And here’s the stupidest part: According to the report, the cost of mitigating climate change—if such a thing is possible—would be nothing compared to those losses. Emissions could be brought down to tolerable levels for half a percent of global GDP over the next decade, a minimum of $150 billion per year for all vulnerable, developing countries.
http://www.truthdig.com/eartotheground/item/a_guide_to_the_cold_calculus_of_a_hot_planet_20120927/
link to the paper in pdf format
http://daraint.org/wp-content/uploads/2012/09/CVM2-Low.pdf
Murky said:This is something you folks who are still undecided might want to look it.
It's a report that concludes that climate change is already taking a toll; costing about 5 million deaths and $1 trillion annually.
You've picked a really bad piece, unless you're actually trying to convince the undecided to be distrustful of these kind of reports.
Both you and the article present it as "5 million deaths from global warming", which glosses over the fact that this figure actually includes 4.5 million from air pollution and smog. No one's arguing that this kind of air pollution isn't a problem in some countries (particularly China). It is however plain dishonest to include it in order to inflate the climate change stats.
Now 400,000 deaths is still a lot. The financial cost still makes a suitably alarming number. However after that earlier piece of dishonesty, I'd be a fool to take any number in this piece seriously. These are stats which would be hard to compile anyway (could they give some specific examples of people who've died from climate change?) Given they've already shown willingness to twist the figures, I have to regard everything in this piece as a complete fabrication until proven otherwise. And so must you if you're going to claim you're even remotely scientific about this.

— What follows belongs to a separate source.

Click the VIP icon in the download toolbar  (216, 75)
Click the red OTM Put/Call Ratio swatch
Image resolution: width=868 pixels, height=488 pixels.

by analyzing some 400 potential soot- and methane-emission control measures, the international team of researchers found that just 14 deliver "nearly 90 percent" of the potential benefits. Bonus: the 14 steps also restrain global warming by roughly 0.5 degree Celsius by 2050, according to computer modeling.
...
cutting those 14 together could avoid between 700,000 and 4.7 million premature deaths (largely from smoky, unhealthy air) and increase crop yields by between 30 million and 135 million metric tons (due to concomitant reductions in ground-level ozone, otherwise known as smog, which forms from fugitive methane and blights crops in Brazil, China, India, the U.S. and elsewhere). In addition, the economic analysis suggests that many of these measures provide more value in benefits than they cost to implement.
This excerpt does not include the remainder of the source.